___ Excerpt ___
US handover of Afghanistan to Taliban: Placing new puzzle on region’s table – III
by Ramtanu Maitra on 27 Jan 2022 1 Comment

Handing over power to the Taliban

 

It could also be argued that Washington’s decision to hand over power to the Taliban in 2021 had a lot to do with its desire to halt the deterioration in its relations with Islamabad. Chinese President Xi Jinping’s decision to incorporate Pakistan into China’s march to Iran and Arabia to establish a strong economic and security base in a region overflowing with oil and gas, the energy sources China’s industry heavily depends on, is worrisome for the United States because it would allow China to rise and rise. While Pakistan does not have the fuel, it has a shoreline on the Arabian Sea through which much of the Middle Eastern oil and gas traverses eastward to China and the rest of Asia. During his April 2015 visit to Islamabad, President Xi and then-Pakistani Prime Minister Nawaz Sharif unveiled the $46 billion China-Pakistan Economic Corridor (CPEC), the Belt and Road Initiative’s (BRI) flagship project and its most ambitious undertaking in any single country. 

 

Since then, the project has ballooned to $62 billion in pledges. China’s main interest in handing out this bonanza to Pakistan centers on its strategic objective of converting the derelict Pakistani port of Gwadar, located on the Arabian Sea at the mouth of the Strait of Hormuz, into a modern port. The project encompasses building a supporting infrastructure and establishing a free trade zone next to the port. In the long run, some analysts claim, China would convert Gwadar into a naval base. Washington watched from afar as its major non-NATO ally was turning into an active pawn in assisting China’s plan to wrest global dominance from the United States. In essence, Pakistan was playing the role of a mid-wife in helping to deliver Arabia, where once the United States was the sole purveyor, to China.

 

At the same time, the United States knows that the Pakistan military’s ambition to control Kabul has remained unflagging all these years. This is one area where China can offer nothing to Pakistan; its key lies with the United States. In fact, one could even suggest that the United States has used Afghanistan as bait to keep Pakistan as its ally after taking control of Kabul in 2001. Throughout its two-decades of stay in Afghanistan, the US military’s constant refrain was that stability in Afghanistan could not be established because powerful factions of the Taliban were sheltered and controlled by Pakistan.  It was well established that the Taliban has a Quetta Shura, or high council (controlled by the Kandahari Pashtun Taliban), and a Miramshah Shura (owned by the Haqqani faction) within Pakistan, but the most important was the Rawalpindi Shura - a reference to the headquarters of ISI, which is the real power behind the Islamist Sunni Taliban.
___ Provided entries ___
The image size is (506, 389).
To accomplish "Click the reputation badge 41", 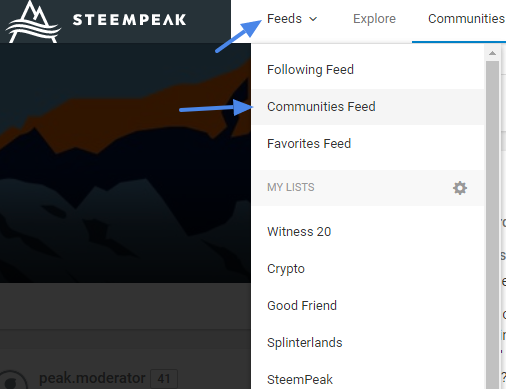I will coord(164,379).
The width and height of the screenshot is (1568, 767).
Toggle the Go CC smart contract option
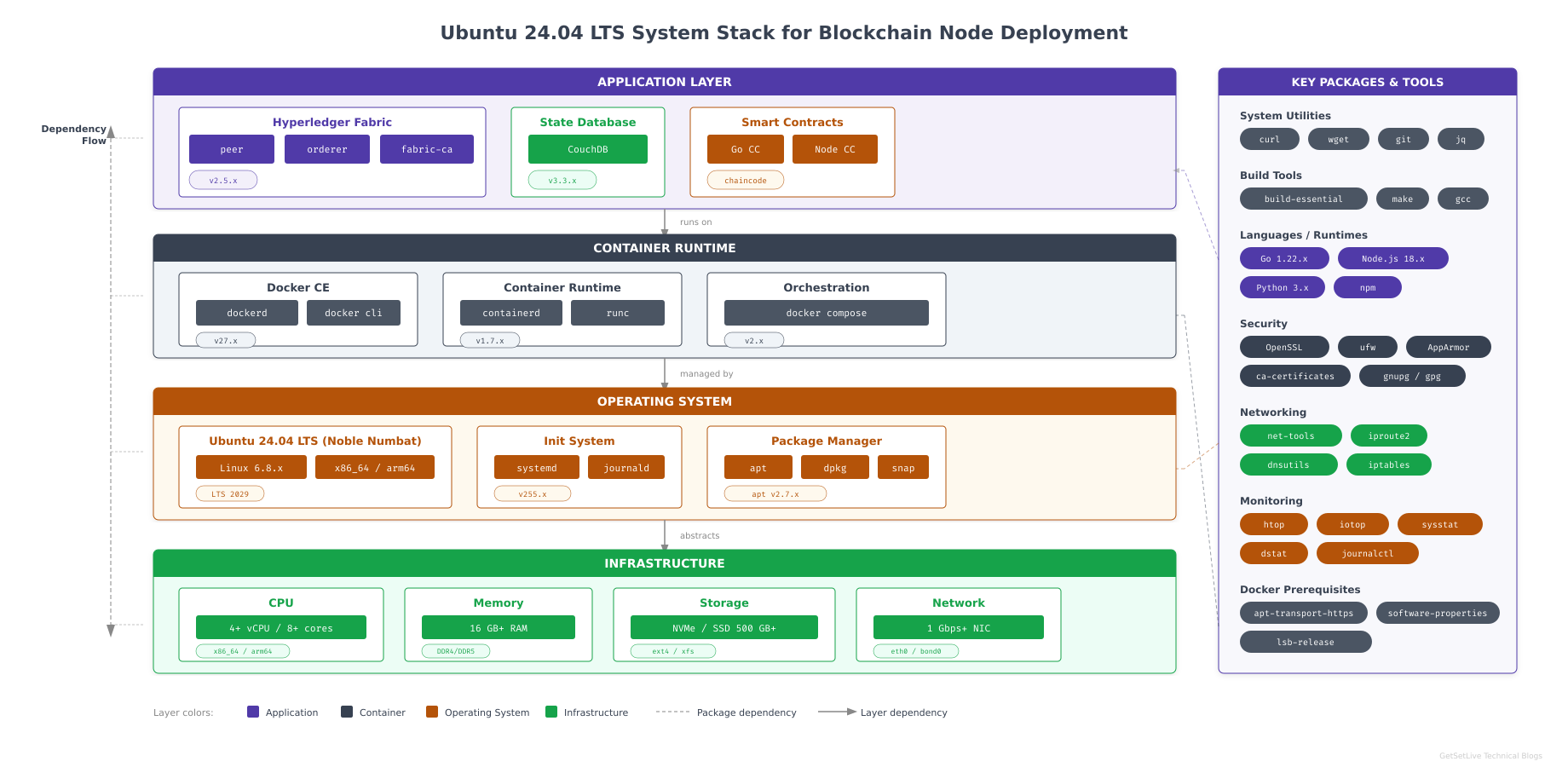pyautogui.click(x=745, y=148)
___
■ Set problem 1
Write out the listing from the line containing "The width and" through the final line of the listing, leaving the pictures out.
■ Set problem 2
Extend the article on the US handover of Afghanistan to the Taliban, picking up after its last sentence.
The article on the US handover of Afghanistan to the Taliban and the listing are independent of each other.

■ Task answer 1
The width and height of the screenshot is (1568, 767).
Toggle the Go CC smart contract option
pyautogui.click(x=745, y=148)

■ Task answer 2
 

The Haqqani faction, a part of the Taliban in power today and the group that was involved in myriad deadly attacks against the government in Kabul set up by the United States, had all along been working hand-in-glove with Pakistan’s military intelligence. That has been repeatedly stated in almost every report issued by the Pentagon over the years in explaining why the US military has failed to establish a peaceful environment in Afghanistan. Since the day President George W. Bush allowed thousands of Taliban fighters to be rescued by Pakistan, the US was aware that Pakistan would provide all sorts of physical help to get the Taliban reinstated in Kabul. Washington also knew that the Taliban would come to power if, and when, the US decided to quit Afghanistan.

 

The United States signaled its intent to hand over power to the Taliban during negotiations in Doha when the US Special Representative for Afghanistan Zalmay Khalilzad “caved in” to Taliban demands to exclude the Afghan government from negotiations. The bilateral US-Taliban deal was signed in February 2020 in Doha, a Trump-era agreement that Biden inherited. As analyst Kate Clark described it: “To get that deal, Khalilzad prised only vague promises from the Taleban - on their dealings with al-Qaeda and other international jihadist groups, to begin talking to the government - and just one strong commitment, that they would not attack the US and ‘its allies’. In return, the US conceded a swift timetable for the virtually unconditional withdrawal of international troops, that the Afghan government would release 5,000 Taleban prisoners, and that it would cease attacks on the Taleban. The US also agreed to work for United Nations sanctions to be lifted.” (The Taleban’s rise to power: As the US prepared for peace, the Taleban prepared for war: Kate Clark: Afghanistan Analysts Network:   21 Aug 2021)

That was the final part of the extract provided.